=== Data ===

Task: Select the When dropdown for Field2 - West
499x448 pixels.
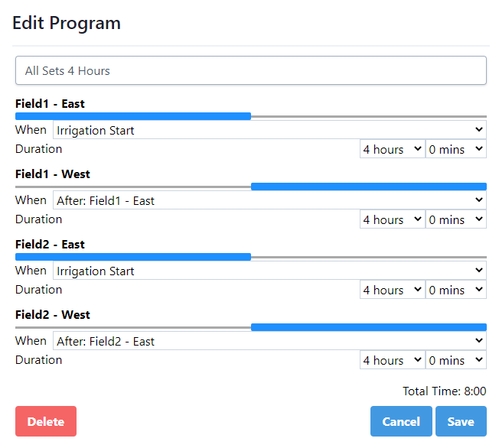Action: [x=269, y=341]
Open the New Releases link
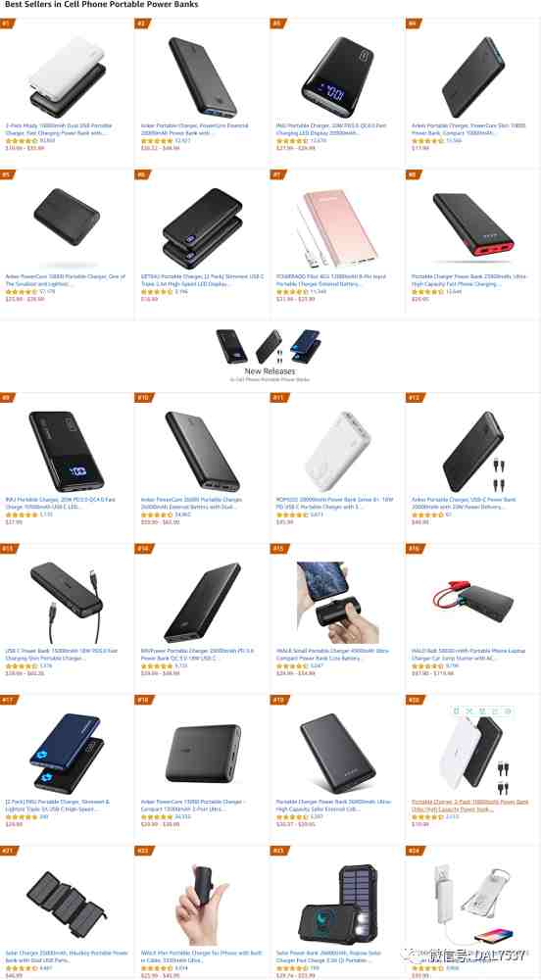Screen dimensions: 542x980 271,371

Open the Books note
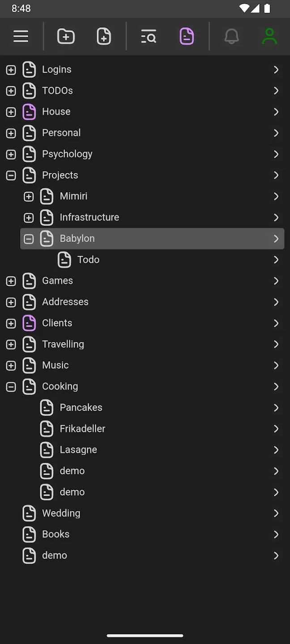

===

Your instructions: Pictures stay out of this copy; write out the entries above exactly.

Response to this exercise:
Task: Select the When dropdown for Field2 - West
499x448 pixels.
Action: [x=269, y=341]
Open the New Releases link
Screen dimensions: 542x980 271,371

Open the Books note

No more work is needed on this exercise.